Required task
Reproduce word for word every line of the data from the one containing "Enable automatic exchange" through the last line, with both ends included.

Task input

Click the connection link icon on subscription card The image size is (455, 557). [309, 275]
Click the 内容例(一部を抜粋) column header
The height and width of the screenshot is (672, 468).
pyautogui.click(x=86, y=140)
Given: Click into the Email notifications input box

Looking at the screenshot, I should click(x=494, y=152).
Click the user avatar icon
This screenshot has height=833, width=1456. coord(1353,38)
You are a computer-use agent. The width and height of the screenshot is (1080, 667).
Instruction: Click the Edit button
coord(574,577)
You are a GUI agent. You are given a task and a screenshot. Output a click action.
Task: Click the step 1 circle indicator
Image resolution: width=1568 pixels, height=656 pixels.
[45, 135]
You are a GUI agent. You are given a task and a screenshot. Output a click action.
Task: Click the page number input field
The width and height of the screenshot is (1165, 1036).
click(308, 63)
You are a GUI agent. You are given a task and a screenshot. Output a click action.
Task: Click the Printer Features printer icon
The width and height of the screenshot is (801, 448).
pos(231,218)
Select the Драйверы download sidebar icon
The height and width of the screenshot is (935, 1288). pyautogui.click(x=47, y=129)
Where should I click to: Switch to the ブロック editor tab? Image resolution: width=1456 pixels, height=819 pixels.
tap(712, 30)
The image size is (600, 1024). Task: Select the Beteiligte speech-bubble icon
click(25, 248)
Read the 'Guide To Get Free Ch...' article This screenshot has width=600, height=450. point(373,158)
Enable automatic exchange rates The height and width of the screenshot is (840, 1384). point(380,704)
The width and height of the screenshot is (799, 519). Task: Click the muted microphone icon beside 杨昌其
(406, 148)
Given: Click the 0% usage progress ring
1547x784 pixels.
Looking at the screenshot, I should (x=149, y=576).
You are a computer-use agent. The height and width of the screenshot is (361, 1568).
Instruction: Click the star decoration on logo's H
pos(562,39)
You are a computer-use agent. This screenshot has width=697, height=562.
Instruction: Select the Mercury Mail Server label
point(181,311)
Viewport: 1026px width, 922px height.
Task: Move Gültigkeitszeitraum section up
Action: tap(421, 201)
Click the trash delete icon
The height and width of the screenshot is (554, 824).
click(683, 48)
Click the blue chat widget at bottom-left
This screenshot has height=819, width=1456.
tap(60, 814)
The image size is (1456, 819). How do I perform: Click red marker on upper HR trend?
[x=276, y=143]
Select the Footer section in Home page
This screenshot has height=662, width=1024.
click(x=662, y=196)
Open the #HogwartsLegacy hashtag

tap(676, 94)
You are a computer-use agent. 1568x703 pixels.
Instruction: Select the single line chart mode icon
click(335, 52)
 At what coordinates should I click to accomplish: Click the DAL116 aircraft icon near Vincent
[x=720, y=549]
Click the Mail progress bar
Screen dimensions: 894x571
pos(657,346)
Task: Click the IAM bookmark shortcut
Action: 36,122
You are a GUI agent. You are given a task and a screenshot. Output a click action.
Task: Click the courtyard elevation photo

Output of the task
Enable automatic exchange rates The height and width of the screenshot is (840, 1384). point(380,704)
The width and height of the screenshot is (799, 519). Task: Click the muted microphone icon beside 杨昌其
(406, 148)
Given: Click the 0% usage progress ring
1547x784 pixels.
Looking at the screenshot, I should (x=149, y=576).
You are a computer-use agent. The height and width of the screenshot is (361, 1568).
Instruction: Click the star decoration on logo's H
pos(562,39)
You are a computer-use agent. This screenshot has width=697, height=562.
Instruction: Select the Mercury Mail Server label
point(181,311)
Viewport: 1026px width, 922px height.
Task: Move Gültigkeitszeitraum section up
Action: tap(421, 201)
Click the trash delete icon
The height and width of the screenshot is (554, 824).
click(683, 48)
Click the blue chat widget at bottom-left
This screenshot has height=819, width=1456.
tap(60, 814)
The image size is (1456, 819). How do I perform: Click red marker on upper HR trend?
[x=276, y=143]
Select the Footer section in Home page
This screenshot has height=662, width=1024.
click(x=662, y=196)
Open the #HogwartsLegacy hashtag

tap(676, 94)
You are a computer-use agent. 1568x703 pixels.
Instruction: Select the single line chart mode icon
click(335, 52)
 At what coordinates should I click to accomplish: Click the DAL116 aircraft icon near Vincent
[x=720, y=549]
Click the Mail progress bar
Screen dimensions: 894x571
pos(657,346)
Task: Click the IAM bookmark shortcut
Action: 36,122
You are a GUI agent. You are given a task and a screenshot. Output a click action.
Task: Click the courtyard elevation photo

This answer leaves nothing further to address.